La déconstitution
Il y a sans doute en chaque artiste, à divers degrés, un véritable conflit entre son désir d’appartenir à un milieu (la pose) et celui de produire quelque chose (l’acte). Ces deux désirs sont liés, l’un est souvent le moyen de l’autre, parfois l’autre devient simplement un moyen de l’un, mais ils sont fort différents.
D’un côté la volonté d’être reconnu afin peut être d’effacer cet anonymat qui nous hante et nous disloque, d’être un de ceux qui appartient à une prétendue élite, d’être introduit dans des cercles dont la justification semble strictement autoréférentielle. De l’autre côté un imaginaire, c’est-à-dire la capacité de faire advenir des choses qui ne sont pas (encore), de provoquer donc des images.
Le désir d’appartenir au milieu artistique envisage l’art comme un domaine déjà constitué et déjà donné. C’est pourquoi cette tonalité affective est la cause du « style » art contemporain, c’est-à-dire de l’homogénéité formelle des œuvres. Cette homogénéité est grandissante et devient ridicule tant elle suit l’obsolescence de chaque tweet.
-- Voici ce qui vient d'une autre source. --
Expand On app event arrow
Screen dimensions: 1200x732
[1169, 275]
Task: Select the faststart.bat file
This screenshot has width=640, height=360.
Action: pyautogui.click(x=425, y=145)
L’œuvre n’est plus signée par une singularité (celle-ci fut-elle anonyme et ayant un style chirurgical et froid), elle est simplement le signe des clichés d’une époque à la manière d’un catalogue Ikea.
Le désir de produire des choses qui n’existent pas déconstitue pour sa part l’art, c’est-à-dire prend ce domaine à chaque fois comme si c’était la première fois, comme s’il y avait tout à faire et à refaire, tout à inventer, tout à imaginer. Une œuvre peut porter en elle ce destin.
Il y a là souvent une anomie formelle, quelque chose qui cloche, un mauvais goût ou un excès, quelque chose dont on ne sait que faire ni penser. Une esthétique qui nous gêne. Ce désir devient de plus en plus rare, car l’appartenance au milieu artistique fait office, pour de nombreux artistes, de carrière artistique. Être invité à telle foire ou à telle soirée serait le signe qu’on en est, qu’on a enfin réussi à percer ce monde. Mais quand on y est l’ennui règne, la solitude aussi, quelque chose de froid et de mort, tout comme le monde en train de s’éteindre. Cette morbidité est liée au fait qu’on n’a pas eu le courage de déconstituer la pratique même de l’art : entrer dans la contingence d’un acte fabuleux.